Okay, really I got a question from a friend after reading THIS post a while back. Technically it was a question from a friend, but since it relates to the blog, and Amy does this from time to time, I'm responding to my first...
Question from a Reader!
I actually have a question for you. I don't normally read your other blog but I was having trouble motivating myself to work this morning and so followed more links than I should have. Anyway, in your most recent entry you said something that I've now heard about 3 times in as many weeks--that having a child was more expensive than you'd expected. Can you quantify this at all? I know it is a personal question and you can feel free to ignore it, but we've been doing some of the "when will we be able to afford to have a child" math recently and I'm beginning to fear that our math may bear little resemblance to reality.
In an effort to be transparent, I neglected this email for over three months before responding. I can be a bad friend without much effort, it turns out.

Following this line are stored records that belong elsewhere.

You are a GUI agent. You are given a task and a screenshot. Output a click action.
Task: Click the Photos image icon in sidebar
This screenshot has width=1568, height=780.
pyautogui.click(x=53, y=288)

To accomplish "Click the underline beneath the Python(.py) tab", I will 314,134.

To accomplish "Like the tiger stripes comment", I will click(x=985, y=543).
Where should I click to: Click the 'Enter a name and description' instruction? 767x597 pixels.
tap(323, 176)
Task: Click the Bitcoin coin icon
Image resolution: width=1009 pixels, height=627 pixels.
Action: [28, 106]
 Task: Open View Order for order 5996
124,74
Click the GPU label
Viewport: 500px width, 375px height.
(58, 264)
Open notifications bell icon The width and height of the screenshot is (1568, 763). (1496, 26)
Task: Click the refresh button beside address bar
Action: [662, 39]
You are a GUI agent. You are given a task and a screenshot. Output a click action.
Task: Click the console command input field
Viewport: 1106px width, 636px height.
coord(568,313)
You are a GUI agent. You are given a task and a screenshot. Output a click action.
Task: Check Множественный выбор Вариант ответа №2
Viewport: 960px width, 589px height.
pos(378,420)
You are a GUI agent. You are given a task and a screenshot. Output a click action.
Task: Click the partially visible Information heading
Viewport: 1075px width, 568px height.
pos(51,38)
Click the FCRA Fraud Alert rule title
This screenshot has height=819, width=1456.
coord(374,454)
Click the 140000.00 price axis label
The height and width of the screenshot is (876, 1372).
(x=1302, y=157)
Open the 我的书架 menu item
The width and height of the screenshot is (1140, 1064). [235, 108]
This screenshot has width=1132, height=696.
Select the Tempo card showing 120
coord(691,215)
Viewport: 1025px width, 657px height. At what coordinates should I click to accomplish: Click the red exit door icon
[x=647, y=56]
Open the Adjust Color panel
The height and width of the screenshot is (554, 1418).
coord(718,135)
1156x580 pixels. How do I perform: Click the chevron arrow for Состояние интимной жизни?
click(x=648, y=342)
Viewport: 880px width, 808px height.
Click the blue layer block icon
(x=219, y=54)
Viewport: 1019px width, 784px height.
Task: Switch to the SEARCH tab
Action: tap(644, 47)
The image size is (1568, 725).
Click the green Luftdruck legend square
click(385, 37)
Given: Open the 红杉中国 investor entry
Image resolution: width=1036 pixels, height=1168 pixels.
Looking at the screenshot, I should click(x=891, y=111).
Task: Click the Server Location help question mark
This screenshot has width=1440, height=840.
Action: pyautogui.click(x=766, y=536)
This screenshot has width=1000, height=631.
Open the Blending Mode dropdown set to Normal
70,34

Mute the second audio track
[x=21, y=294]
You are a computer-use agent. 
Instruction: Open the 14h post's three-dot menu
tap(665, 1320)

The answer to "how expensive is it to have a child" is such a hard one to answer. There are way too many things to factor in: bottle feeding or breastfeeding? stay-at-home parent or day care? Are your parents/in-laws going to spoil you or do you have to pretty much figure things out on your own, financially?
The reality is that the costs begin to pile up from the moment you say "let's have a kid!"
Our journey began on March 20, 2003. (yes, do the math and you'll see that Abby is a very special girl and her parents love her enough to fight for her for years) That's the weekend that we were visiting family and they told us that they were expecting! Great news. Flying home two days later made for some interesting conversation, naturally. We shared excitement for them, and conversation turned to our future. It was decided that we would begin "trying" shortly thereafter.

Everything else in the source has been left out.